> [WHAT IS ASKED] Select every line of the records that contains the word "dimensions", and copy each one out in full.

> [DATA LISTING]

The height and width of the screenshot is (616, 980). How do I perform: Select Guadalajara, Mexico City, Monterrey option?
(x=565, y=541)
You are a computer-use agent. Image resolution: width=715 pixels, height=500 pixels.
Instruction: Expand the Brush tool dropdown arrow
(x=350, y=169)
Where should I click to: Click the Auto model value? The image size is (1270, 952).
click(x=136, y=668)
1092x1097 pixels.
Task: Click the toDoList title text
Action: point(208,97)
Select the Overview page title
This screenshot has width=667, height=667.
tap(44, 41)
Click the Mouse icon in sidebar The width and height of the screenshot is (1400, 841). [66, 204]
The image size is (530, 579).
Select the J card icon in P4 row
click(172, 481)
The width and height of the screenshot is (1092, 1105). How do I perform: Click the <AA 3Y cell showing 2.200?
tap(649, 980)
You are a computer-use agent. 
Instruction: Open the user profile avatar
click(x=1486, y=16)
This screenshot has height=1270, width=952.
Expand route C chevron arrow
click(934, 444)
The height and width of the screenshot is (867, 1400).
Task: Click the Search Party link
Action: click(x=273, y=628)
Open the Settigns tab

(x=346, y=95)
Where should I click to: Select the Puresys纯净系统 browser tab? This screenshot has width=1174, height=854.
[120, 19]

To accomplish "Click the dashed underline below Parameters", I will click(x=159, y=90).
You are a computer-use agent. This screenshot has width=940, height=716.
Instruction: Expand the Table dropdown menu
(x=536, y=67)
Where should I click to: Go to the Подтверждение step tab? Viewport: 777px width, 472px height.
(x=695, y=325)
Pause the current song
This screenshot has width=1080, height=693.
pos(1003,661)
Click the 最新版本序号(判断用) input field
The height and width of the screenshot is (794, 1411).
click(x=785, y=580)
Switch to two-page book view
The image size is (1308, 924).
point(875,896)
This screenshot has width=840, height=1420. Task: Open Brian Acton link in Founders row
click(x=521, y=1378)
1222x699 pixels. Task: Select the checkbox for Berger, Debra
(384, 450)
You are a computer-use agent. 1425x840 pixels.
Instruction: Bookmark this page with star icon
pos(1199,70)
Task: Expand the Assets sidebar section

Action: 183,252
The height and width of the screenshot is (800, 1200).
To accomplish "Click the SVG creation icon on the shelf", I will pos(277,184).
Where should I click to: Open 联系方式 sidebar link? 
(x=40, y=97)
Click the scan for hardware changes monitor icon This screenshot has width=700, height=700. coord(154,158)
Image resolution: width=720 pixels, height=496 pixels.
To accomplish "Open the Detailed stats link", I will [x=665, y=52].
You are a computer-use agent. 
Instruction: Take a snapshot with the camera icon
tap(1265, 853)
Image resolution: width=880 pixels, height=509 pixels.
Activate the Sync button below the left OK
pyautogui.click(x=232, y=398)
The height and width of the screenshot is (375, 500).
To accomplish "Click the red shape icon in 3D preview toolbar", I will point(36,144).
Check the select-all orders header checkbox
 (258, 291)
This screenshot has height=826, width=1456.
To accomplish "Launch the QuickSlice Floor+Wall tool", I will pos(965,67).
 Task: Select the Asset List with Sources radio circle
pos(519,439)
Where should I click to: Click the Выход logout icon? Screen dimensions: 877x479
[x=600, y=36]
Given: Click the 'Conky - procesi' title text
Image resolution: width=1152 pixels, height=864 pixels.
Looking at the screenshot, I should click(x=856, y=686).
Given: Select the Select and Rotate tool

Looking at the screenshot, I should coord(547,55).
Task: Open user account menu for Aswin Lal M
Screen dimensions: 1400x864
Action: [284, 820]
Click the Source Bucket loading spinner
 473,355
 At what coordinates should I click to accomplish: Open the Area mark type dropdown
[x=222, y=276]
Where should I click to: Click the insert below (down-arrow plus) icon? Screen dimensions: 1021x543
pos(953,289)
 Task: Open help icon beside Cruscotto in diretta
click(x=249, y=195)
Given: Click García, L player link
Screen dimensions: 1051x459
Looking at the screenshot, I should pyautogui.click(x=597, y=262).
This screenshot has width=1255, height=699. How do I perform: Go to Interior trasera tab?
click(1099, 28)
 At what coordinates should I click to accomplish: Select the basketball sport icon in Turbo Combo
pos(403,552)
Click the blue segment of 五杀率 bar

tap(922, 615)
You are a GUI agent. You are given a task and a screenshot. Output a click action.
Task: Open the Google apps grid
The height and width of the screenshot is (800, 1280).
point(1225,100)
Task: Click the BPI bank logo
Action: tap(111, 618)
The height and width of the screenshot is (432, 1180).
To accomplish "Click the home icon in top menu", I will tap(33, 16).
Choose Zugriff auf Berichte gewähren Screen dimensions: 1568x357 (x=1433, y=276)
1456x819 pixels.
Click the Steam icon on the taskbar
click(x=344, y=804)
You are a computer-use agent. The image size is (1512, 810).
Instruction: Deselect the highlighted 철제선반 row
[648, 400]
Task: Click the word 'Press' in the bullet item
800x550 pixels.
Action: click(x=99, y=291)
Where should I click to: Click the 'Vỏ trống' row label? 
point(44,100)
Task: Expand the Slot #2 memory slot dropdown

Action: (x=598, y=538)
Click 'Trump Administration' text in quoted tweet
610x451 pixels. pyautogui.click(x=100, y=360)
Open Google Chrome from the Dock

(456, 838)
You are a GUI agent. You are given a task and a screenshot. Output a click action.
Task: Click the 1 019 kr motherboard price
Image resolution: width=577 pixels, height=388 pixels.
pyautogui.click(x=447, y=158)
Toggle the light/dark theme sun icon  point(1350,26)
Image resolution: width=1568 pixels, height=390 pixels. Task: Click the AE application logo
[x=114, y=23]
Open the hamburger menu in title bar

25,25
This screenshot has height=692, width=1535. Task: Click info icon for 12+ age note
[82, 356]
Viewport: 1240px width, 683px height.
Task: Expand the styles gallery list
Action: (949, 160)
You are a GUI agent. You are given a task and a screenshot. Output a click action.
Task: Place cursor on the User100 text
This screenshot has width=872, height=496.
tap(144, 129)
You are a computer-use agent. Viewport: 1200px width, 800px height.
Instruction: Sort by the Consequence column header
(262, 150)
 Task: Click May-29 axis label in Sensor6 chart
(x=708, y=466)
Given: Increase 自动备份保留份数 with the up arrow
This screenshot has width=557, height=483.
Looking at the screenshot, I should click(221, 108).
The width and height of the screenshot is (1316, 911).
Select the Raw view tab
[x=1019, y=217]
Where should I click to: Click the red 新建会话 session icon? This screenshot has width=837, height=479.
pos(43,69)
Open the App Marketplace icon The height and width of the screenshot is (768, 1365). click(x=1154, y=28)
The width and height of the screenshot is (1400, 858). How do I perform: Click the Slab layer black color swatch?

> [RESULT OF THIS TASK]
Where should I click to: Click the Выход logout icon? Screen dimensions: 877x479
Screen dimensions: 1400x864
Where should I click to: Click the insert below (down-arrow plus) icon? Screen dimensions: 1021x543
Screen dimensions: 1051x459
Choose Zugriff auf Berichte gewähren Screen dimensions: 1568x357 (x=1433, y=276)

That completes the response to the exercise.